In the second operating example in the second embodiment with reference to FIG. 12, the CPU 40, when displaying the estimated value in ST 6, jointly displays the operation button for instructing the measurement operation to proceed to the operation for the deflation process subsequent to ST 10 as well as the fact that the estimated value obtained in ST 5 exceeds the reference value. FIG. 13 is a diagram illustrating a detailed example of a display at ST6 in the second operating example in the second embodiment.

In reference to FIG. 13, the CPU 40, in addition to the display illustrated in FIG. 5, further displays the display 108 of the operation button for instructing the measurement operation to proceed to the operation for the deflation process subsequent to ST 10 and the display 107B that indicates that the estimated value exceeds the reference value and prompts the measurement operation in the deflation process. Note, although an example was also given in FIG. 13 in which the display 108 of the operation button was done with the display unit 4 as a touch panel, the display 108 may also be a content that guides an operation button used for instructing to move to the operation for the deflation process subsequent to ST 10 from among operation buttons that are provided on the operating part 3.

By providing this type of display, the user can understand the necessity of the measurement operation in the deflation process while at the same time have the ability to instruct to proceed to the measurement operation in the deflation process.

In the second operating example in the second embodiment, the CPU 40 proceeds to the measurement operation in the deflation process thereafter when receiving the operating signal along the related screen (No in ST 7 and Yes in ST 7-2) when the estimated value obtained in ST 5 exceeds the reference value. Note, even when the estimated value obtained in ST 5 exceeds the reference value and an operating signal is not received within a predetermined time period (No in ST 7 and No in ST 7-1), a process is performed to display the estimated value of ST 8 as the measured result and a process is performed to store the estimated value of ST 9, and this ends one series of operations.

By performing the operation according to the second example, the user can execute the measurement operation for the deflation process by an operation by the user with a full understanding as a result of not automatically proceeding to the measurement operation when the estimated value is outside the reference range. Therefore, the user does not lose usability.

Further, FIG. 14 is a flowchart indicating a third example of an operation that corresponds to FIG. 3 from among measurement operations in the sphygmomanometer 1 that relates to the second embodiment.
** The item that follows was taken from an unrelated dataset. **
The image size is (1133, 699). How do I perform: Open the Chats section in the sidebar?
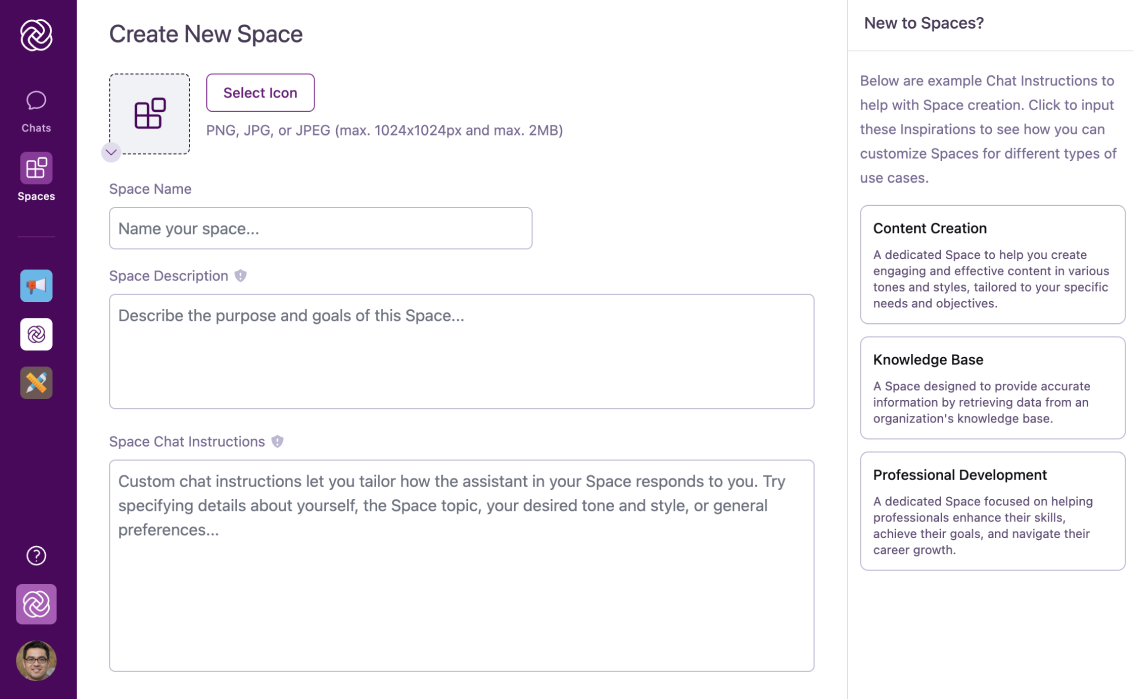click(x=36, y=108)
In the third operating example in the second embodiment with reference to FIG. 14, the CPU 40, when displaying the estimated value in ST 6, jointly displays the operation button for instructing the completion of one series of operations without the measurement operation proceeding to the operation for the deflation process subsequent to ST 10 as well as the fact that the estimated value obtained in ST 5 does not exceed the reference value. FIG. 15 is a diagram illustrating a detailed example of a display at ST8 in the third operating example of the second embodiment.

In reference to FIG. 15, the CPU 40, in addition to the display illustrated in FIG. 5, further displays the display 110 of the operation button for instructing the completion of one series of operations without the measurement operation proceeding to the operation for the deflation process subsequent to ST 10 and the display 109 that indicates that the estimated value does not exceed the reference value. Note, although an example was also given in FIG. 15 in which the display 110 of the operation button was done with the display unit 4 as a touch panel, the display 110 may also be a content that guides an operation button used for instructing to end one series of operations without moving to the operation for the deflation process subsequent to ST 10 from among operation buttons that are provided on the operating part 3.
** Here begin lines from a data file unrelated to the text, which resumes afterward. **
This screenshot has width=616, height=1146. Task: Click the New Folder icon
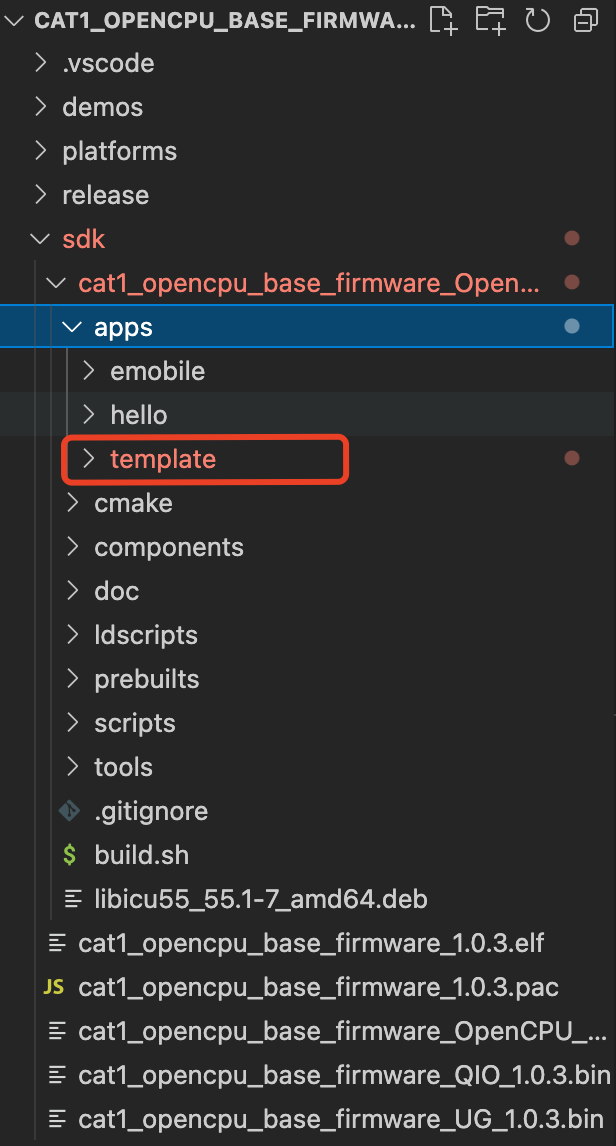coord(490,20)
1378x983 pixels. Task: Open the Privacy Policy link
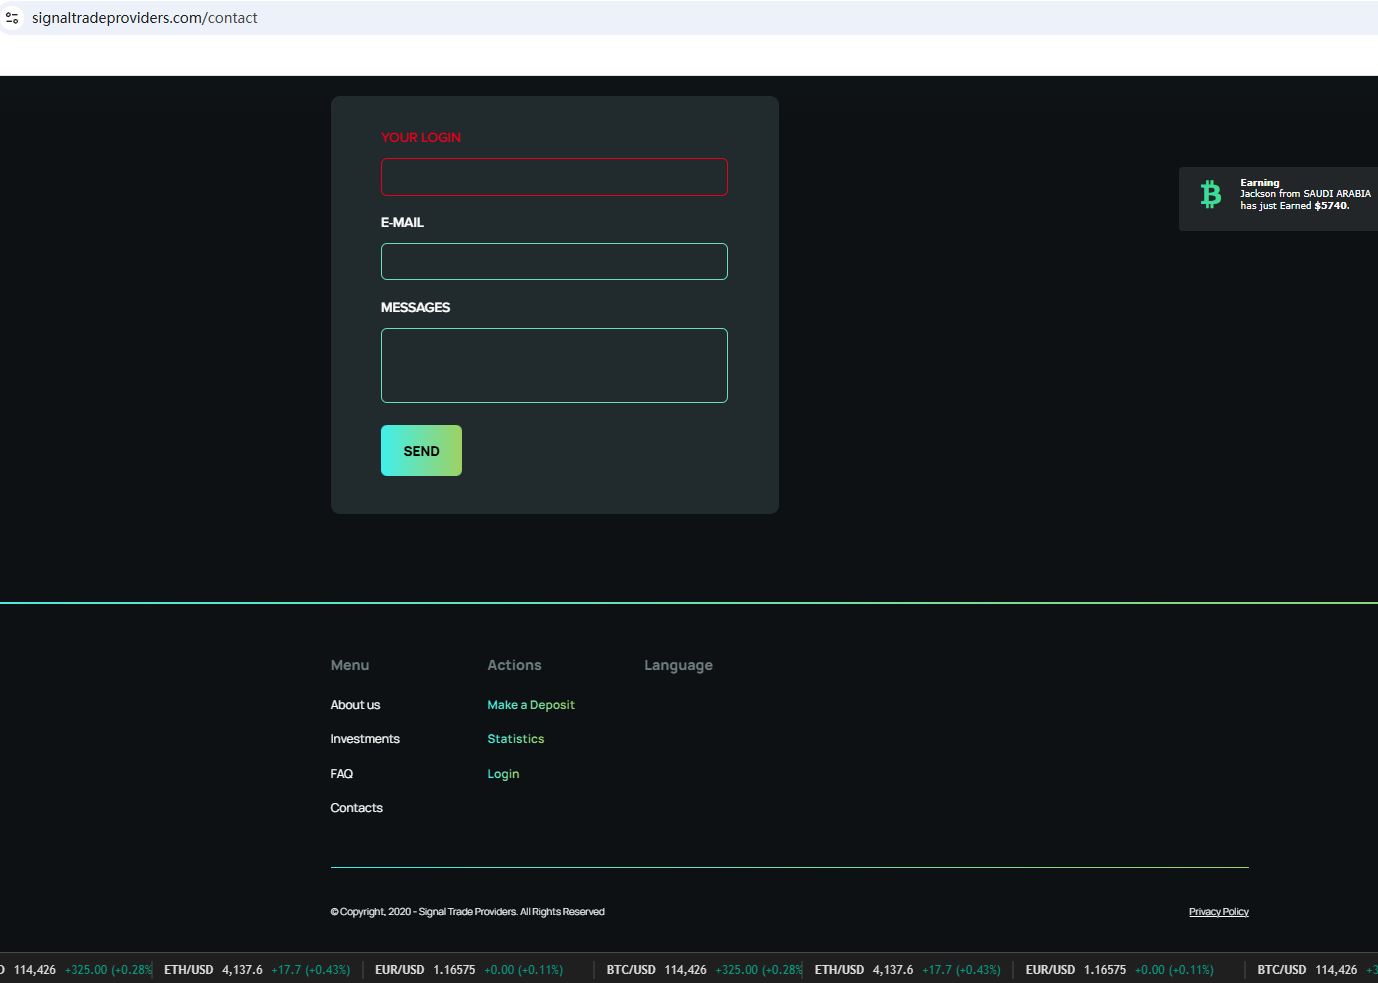(x=1218, y=912)
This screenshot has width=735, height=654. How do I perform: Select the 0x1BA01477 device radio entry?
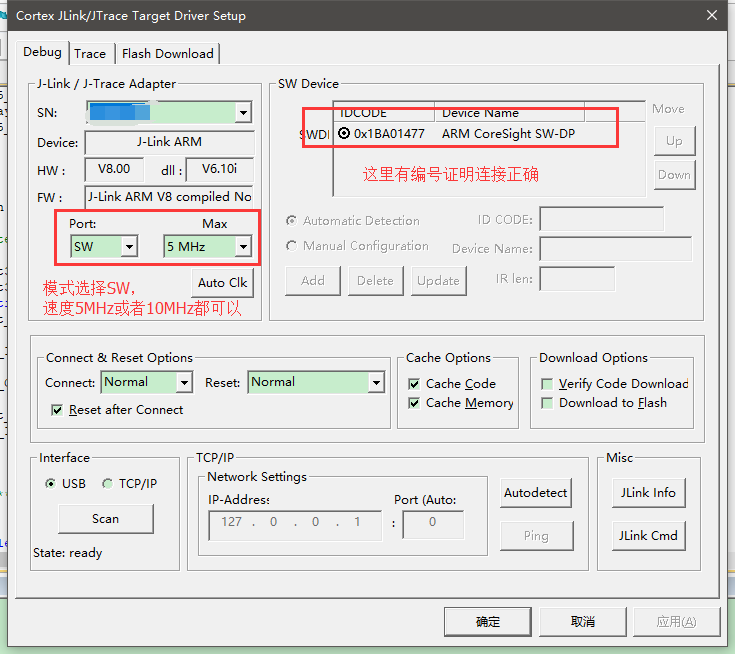coord(344,134)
By providing this type of display, the user can understand that the estimated value is within the reference range and that the measurement operation can be omitted while at the same time have the ability to instruct not to proceed to the measurement operation in the deflation process.

In the third operating example in the second embodiment, the CPU 40, when the estimated value obtained in ST 5 does not exceed the reference value and an operating signal is received along the related screen (Yes in ST 7 and Yes in ST 7-3), a process is performed to display the estimated value of ST 17 as the measured result and a process is performed to store the estimated value of ST 18, and this ends one series of operations. Note, it proceeds to the measurement operation in the deflation process thereafter when not receiving the operating signal within a predetermined time period (Yes in ST 7 and No in ST 7-3) even when the estimated value obtained in ST 5 does not exceed the reference value.

By performing the operation according to the third example, the user can omit the measurement operation for the deflation process by an operation by the user without automatically skipping the measurement operation even if the estimated value is within the reference range and it is possible to omit the measurement operation in the deflation process. Therefore, the user does not lose usability.

Note, although an operation is received by displaying an operation button together with the estimated value in the second embodiment, it may also be configured so that an operation is received by displaying an operation button without displaying the comparison results between the estimated value and the reference value when beginning the measurement operation.

Third Embodiment

FIG. 16 is a flowchart indicating an example of an operation in the third embodiment from among measurement operations in the sphygmomanometer 1.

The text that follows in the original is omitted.